Re: [PATCH 14/21] xfs: zap broken inode forks

[Date Prev][Date Next][Thread Prev][Thread Next][Date Index][Thread Index]

 



On Sun, Jun 24, 2018 at 12:24:57PM -0700, Darrick J. Wong wrote:
> From: Darrick J. Wong <darrick.wong@xxxxxxxxxx>
> 
> Determine if inode fork damage is responsible for the inode being unable
> to pass the ifork verifiers in xfs_iget and zap the fork contents if
> this is true.  Once this is done the fork will be empty but we'll be
> able to construct an in-core inode, and a subsequent call to the inode
> fork repair ioctl will search the rmapbt to rebuild the records that
> were in the fork.
> 
> Signed-off-by: Darrick J. Wong <darrick.wong@xxxxxxxxxx>
> ---
>  fs/xfs/libxfs/xfs_attr_leaf.c |   32 ++-
>  fs/xfs/libxfs/xfs_attr_leaf.h |    2 
>  fs/xfs/libxfs/xfs_bmap.c      |   21 ++
>  fs/xfs/libxfs/xfs_bmap.h      |    2 
>  fs/xfs/scrub/inode_repair.c   |  399 +++++++++++++++++++++++++++++++++++++++++
>  5 files changed, 437 insertions(+), 19 deletions(-)
> 
> 
> diff --git a/fs/xfs/libxfs/xfs_attr_leaf.c b/fs/xfs/libxfs/xfs_attr_leaf.c
> index b3c19339e1b5..f6c458104934 100644
> --- a/fs/xfs/libxfs/xfs_attr_leaf.c
> +++ b/fs/xfs/libxfs/xfs_attr_leaf.c
> @@ -894,23 +894,16 @@ xfs_attr_shortform_allfit(
>  	return xfs_attr_shortform_bytesfit(dp, bytes);
>  }
>  
> -/* Verify the consistency of an inline attribute fork. */
> +/* Verify the consistency of a raw inline attribute fork. */
>  xfs_failaddr_t
> -xfs_attr_shortform_verify(
> -	struct xfs_inode		*ip)
> +xfs_attr_shortform_verify_struct(
> +	struct xfs_attr_shortform	*sfp,
> +	size_t				size)

The internal structure checking functions in the directory code
use the naming convention xfs_dir3_<type>_check().

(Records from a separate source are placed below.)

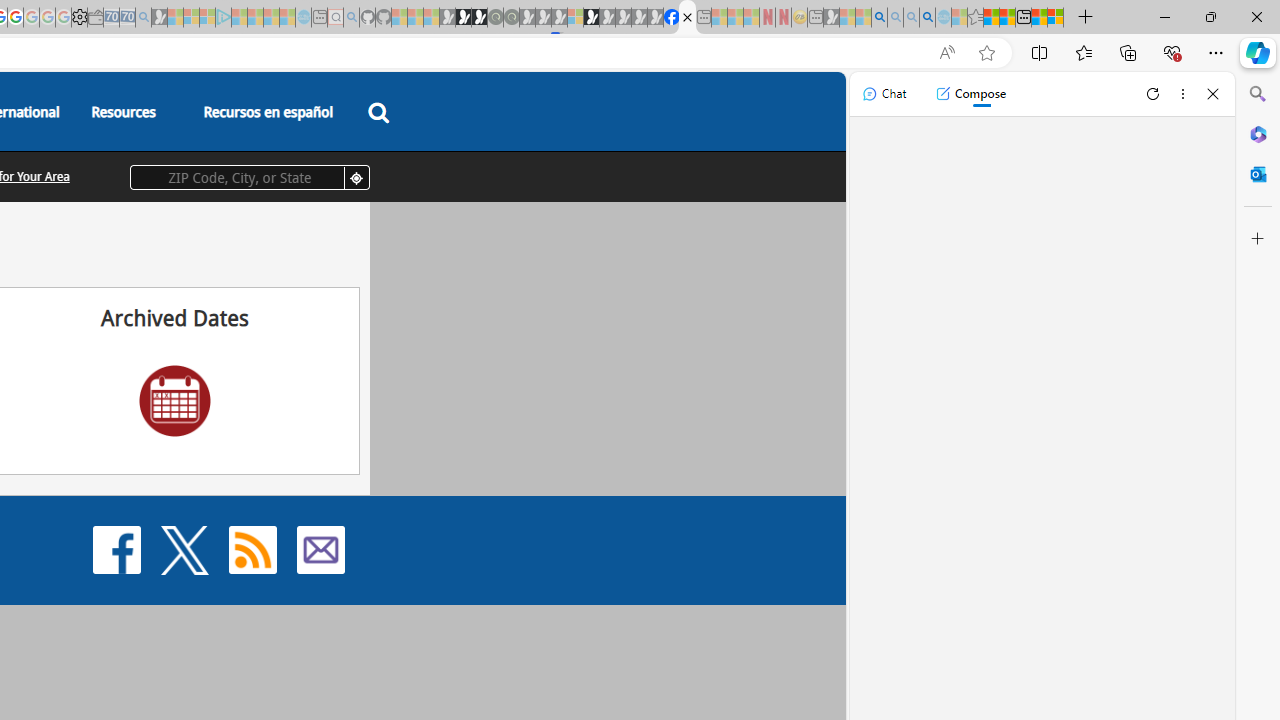
Bing AI - Search (879, 17)
Sign in to your account - Sleeping (575, 17)
Archived Dates (175, 400)
Given the description of an element on the screen output the (x, y) to click on. 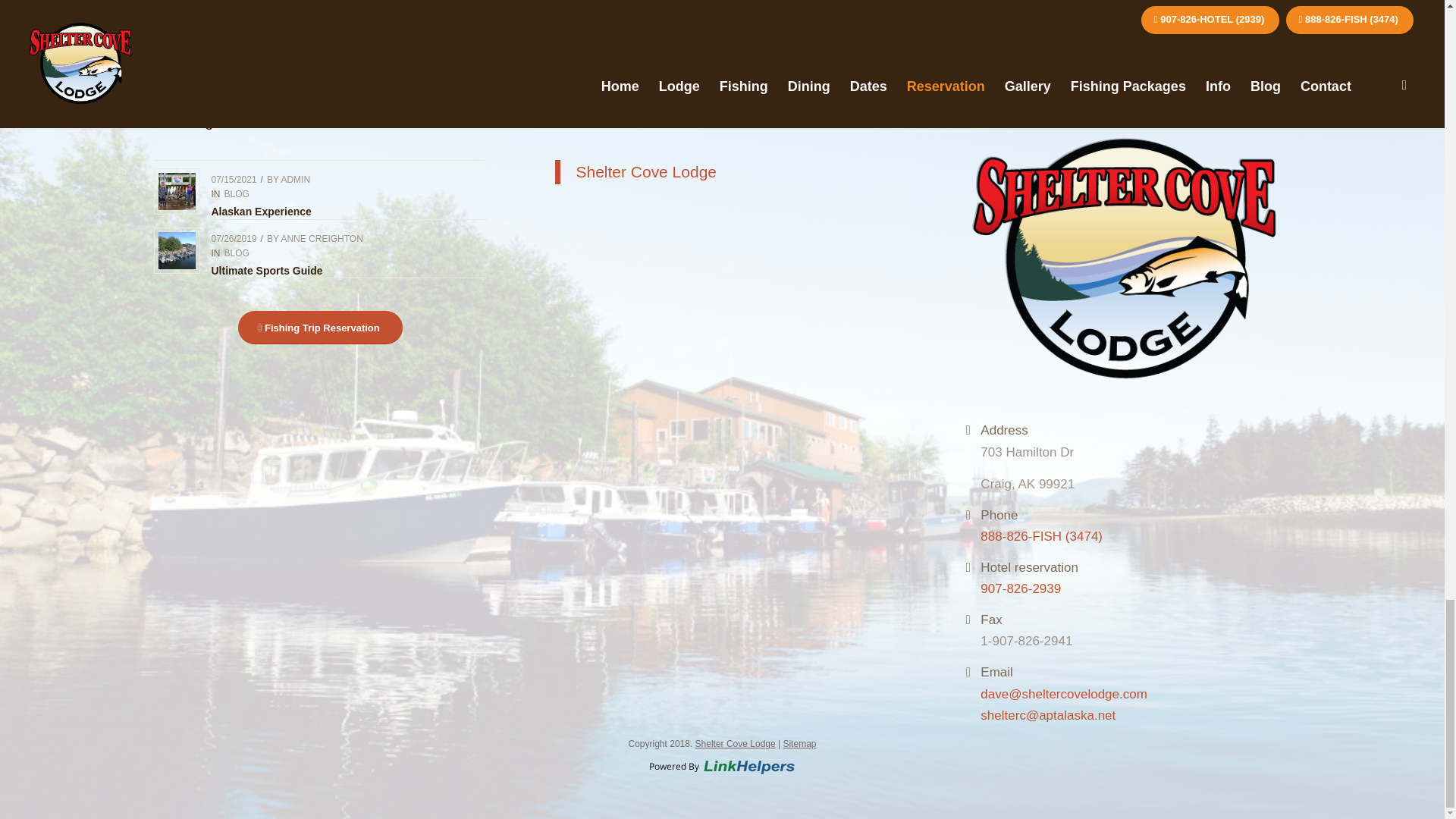
ADMIN (295, 179)
Alaskan Experience (261, 211)
Fishing Trip Reservation (319, 327)
BLOG (236, 253)
ANNE CREIGHTON (321, 238)
BLOG (236, 194)
Link to: Alaskan Experience (176, 190)
Ultimate Sports Guide (266, 270)
Shelter Cove Lodge (645, 171)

I think we should use
the same here. i.e. xfs_attr_sf_check().

> diff --git a/fs/xfs/libxfs/xfs_bmap.c b/fs/xfs/libxfs/xfs_bmap.c
> index b7f094e19bab..b1254e6c17b5 100644
> --- a/fs/xfs/libxfs/xfs_bmap.c
> +++ b/fs/xfs/libxfs/xfs_bmap.c
> @@ -6223,18 +6223,16 @@ xfs_bmap_finish_one(
>  	return error;
>  }
>  
> -/* Check that an inode's extent does not have invalid flags or bad ranges. */
> +/* Check that an extent does not have invalid flags or bad ranges. */
>  xfs_failaddr_t
> -xfs_bmap_validate_extent(
> -	struct xfs_inode	*ip,
> +xfs_bmbt_validate_extent(

xfs_bmbt_ prefixes should only appear in xfs_bmap_btree.c, not
xfs_bmap.c....

So either it needs to get moved or renamed to something like
xfs_bmap_validate_irec()?


> diff --git a/fs/xfs/scrub/inode_repair.c b/fs/xfs/scrub/inode_repair.c
> index 4ac43c1b1eb0..b941f21d7667 100644
> --- a/fs/xfs/scrub/inode_repair.c
> +++ b/fs/xfs/scrub/inode_repair.c
> @@ -22,11 +22,15 @@
>  #include "xfs_ialloc.h"
>  #include "xfs_da_format.h"
>  #include "xfs_reflink.h"
> +#include "xfs_alloc.h"
>  #include "xfs_rmap.h"
> +#include "xfs_rmap_btree.h"
>  #include "xfs_bmap.h"
> +#include "xfs_bmap_btree.h"
>  #include "xfs_bmap_util.h"
>  #include "xfs_dir2.h"
>  #include "xfs_quota_defs.h"
> +#include "xfs_attr_leaf.h"
>  #include "scrub/xfs_scrub.h"
>  #include "scrub/scrub.h"
>  #include "scrub/common.h"
> @@ -113,7 +117,8 @@ xfs_repair_inode_mode(
>  STATIC void
>  xfs_repair_inode_flags(
>  	struct xfs_scrub_context	*sc,
> -	struct xfs_dinode		*dip)
> +	struct xfs_dinode		*dip,
> +	bool				is_rt_file)
>  {
>  	struct xfs_mount		*mp = sc->mp;
>  	uint64_t			flags2;
> @@ -132,6 +137,10 @@ xfs_repair_inode_flags(
>  		flags2 &= ~XFS_DIFLAG2_REFLINK;
>  	if (flags2 & XFS_DIFLAG2_REFLINK)
>  		flags2 &= ~XFS_DIFLAG2_DAX;
> +	if (is_rt_file)
> +		flags |= XFS_DIFLAG_REALTIME;
> +	else
> +		flags &= ~XFS_DIFLAG_REALTIME;

This needs to be done first. i.e. before we check things like rt vs
reflink flags.

> @@ -210,17 +219,402 @@ xfs_repair_inode_extsize_hints(
>  	}
>  }
>  
> +struct xfs_repair_inode_fork_counters {
> +	struct xfs_scrub_context	*sc;
> +	xfs_rfsblock_t			data_blocks;
> +	xfs_rfsblock_t			rt_blocks;

inode is either data or rt, not both. Why do you need two separate
counters? Oh, bmbt blocks are always data, right? Coment, perhaps?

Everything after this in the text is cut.